The immense diversity and metabolic versatility of microorganisms are beginning to be exploited in an ever-increasing number of industrial applications. The advantages of using microorganisms, as outlined below, are manifold, but unless bio-industrial processes are competitive with traditional methods their potential will not be realised. By using new and exciting techniques to manipulate genes, natural diversity can be extended to increase yield, rate and specificity, thereby making reactions more efficient and economical. The drive towards sustainable development has led to a green revolution in chemistry. Microbial transformations require milder conditions than chemically catalysed reactions and are more specific, resulting in cleaner, greener processes. Renewable raw materials, and even waste products, can be worked by microorganisms to create useful products ranging from fuels to food supplements, reducing reliance on non-sustainable, petroleum-based products. Moreover, biotransformations can result in stereo- and regio-selective products, which are becoming a prerequisite for the manufacture of pharmaceuticals and other so-called 'fine chemicals'.
Some microbial products, such as bioadhesives and biopolymers, are biodegradable, which not only serves to protect the environment, but also improves targeted drug delivery. From using Bacillus species as templates for silicone nano-devices to the employment of bacteriorhodopsin as an information storage device, even the computer industry cannot escape the impact of microorganisms.
In this module, we will cover microbial biodiversity and how to access it, e.g. using metagenomics. We will consider the principles of enzymatic reactions and state-of-the-art approaches being used to improve them. We will examine the evolution of techniques to enhance metabolite yield and diversity, using metabolic pathway engineering and systems biology approaches. We will consider diverse examples in which biology has been exploited to make useful products, ranging from pharmaceuticals, vitamins, amino acids, biofuels, electricity, biomaterials and nano-products.

LEARNING OUTCOMES:
1. understand the fundamental mechanisms that underpin industrial biotechnology;
2. explain the importance of biological diversity, and the approaches used to enhance natural diversity in order to create new products;
3. illustrate the advantages (and disadvantages) of biological compared with traditional chemical processes;
4. describe how multi-disciplinary approaches are resulting in new processes and hybrid materials;
5. outline the main applications of biotechnology in industry, focusing on novel technologies.

+++++

## Work item A
List every product the module description names as an example in the sentence beginning "We will consider diverse examples".
## Work item B
Write out the module description starting at "In this module, we" and ending at "biomaterials and nano-products.", and swap "systems biology" for "synthetic biology".

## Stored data

+++++

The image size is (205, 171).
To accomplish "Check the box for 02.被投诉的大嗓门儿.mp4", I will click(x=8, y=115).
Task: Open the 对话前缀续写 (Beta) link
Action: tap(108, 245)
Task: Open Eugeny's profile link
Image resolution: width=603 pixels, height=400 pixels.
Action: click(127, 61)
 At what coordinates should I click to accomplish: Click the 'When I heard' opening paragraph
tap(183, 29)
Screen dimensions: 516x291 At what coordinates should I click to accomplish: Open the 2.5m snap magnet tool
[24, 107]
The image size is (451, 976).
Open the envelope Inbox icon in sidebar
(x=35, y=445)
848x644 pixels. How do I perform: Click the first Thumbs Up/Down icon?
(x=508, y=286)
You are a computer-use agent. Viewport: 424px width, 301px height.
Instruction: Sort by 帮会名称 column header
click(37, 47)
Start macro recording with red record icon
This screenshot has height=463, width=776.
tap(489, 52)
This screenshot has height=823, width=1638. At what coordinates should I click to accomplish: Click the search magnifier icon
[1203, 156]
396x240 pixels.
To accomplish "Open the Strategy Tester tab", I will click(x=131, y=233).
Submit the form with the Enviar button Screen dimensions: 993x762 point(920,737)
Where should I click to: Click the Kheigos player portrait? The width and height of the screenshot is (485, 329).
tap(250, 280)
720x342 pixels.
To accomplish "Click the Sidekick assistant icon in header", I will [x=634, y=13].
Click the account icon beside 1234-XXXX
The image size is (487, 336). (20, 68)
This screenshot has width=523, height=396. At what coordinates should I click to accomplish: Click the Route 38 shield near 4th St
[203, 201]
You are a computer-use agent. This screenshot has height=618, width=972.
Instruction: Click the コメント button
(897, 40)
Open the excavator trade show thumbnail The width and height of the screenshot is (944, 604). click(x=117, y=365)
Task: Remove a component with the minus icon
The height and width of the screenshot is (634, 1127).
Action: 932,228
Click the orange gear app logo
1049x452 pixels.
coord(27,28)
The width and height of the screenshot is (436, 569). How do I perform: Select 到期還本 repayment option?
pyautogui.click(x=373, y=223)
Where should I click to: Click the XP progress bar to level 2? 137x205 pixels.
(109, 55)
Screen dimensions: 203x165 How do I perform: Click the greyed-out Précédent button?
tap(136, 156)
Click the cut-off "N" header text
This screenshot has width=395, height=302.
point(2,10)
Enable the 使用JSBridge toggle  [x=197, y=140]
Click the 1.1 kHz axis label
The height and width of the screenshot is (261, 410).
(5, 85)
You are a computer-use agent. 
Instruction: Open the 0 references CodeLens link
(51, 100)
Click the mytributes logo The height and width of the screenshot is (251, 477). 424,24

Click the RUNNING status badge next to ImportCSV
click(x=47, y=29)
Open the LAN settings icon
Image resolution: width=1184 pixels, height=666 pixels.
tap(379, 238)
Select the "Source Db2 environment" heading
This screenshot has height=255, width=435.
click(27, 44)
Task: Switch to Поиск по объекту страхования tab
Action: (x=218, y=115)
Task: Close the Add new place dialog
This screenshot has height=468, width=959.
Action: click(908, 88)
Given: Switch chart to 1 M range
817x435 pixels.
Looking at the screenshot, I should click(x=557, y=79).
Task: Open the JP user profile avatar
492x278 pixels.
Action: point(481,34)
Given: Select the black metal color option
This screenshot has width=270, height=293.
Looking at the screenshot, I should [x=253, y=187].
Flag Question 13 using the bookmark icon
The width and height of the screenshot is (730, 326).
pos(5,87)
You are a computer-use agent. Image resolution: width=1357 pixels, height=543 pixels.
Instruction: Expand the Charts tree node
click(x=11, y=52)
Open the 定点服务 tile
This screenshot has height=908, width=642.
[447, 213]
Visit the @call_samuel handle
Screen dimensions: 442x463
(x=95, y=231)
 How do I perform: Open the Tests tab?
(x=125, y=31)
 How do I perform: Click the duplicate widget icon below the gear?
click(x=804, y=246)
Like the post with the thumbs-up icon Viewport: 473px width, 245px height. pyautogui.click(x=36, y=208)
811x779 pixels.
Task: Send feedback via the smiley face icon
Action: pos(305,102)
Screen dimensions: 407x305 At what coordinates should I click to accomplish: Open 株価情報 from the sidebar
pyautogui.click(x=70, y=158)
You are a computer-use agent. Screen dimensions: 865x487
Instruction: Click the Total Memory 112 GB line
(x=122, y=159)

+++++

## Task result A
pharmaceuticals, vitamins, amino acids, biofuels, electricity, biomaterials, nano-products

## Task result B
In this module, we will cover microbial biodiversity and how to access it, e.g. using metagenomics. We will consider the principles of enzymatic reactions and state-of-the-art approaches being used to improve them. We will examine the evolution of techniques to enhance metabolite yield and diversity, using metabolic pathway engineering and synthetic biology approaches. We will consider diverse examples in which biology has been exploited to make useful products, ranging from pharmaceuticals, vitamins, amino acids, biofuels, electricity, biomaterials and nano-products.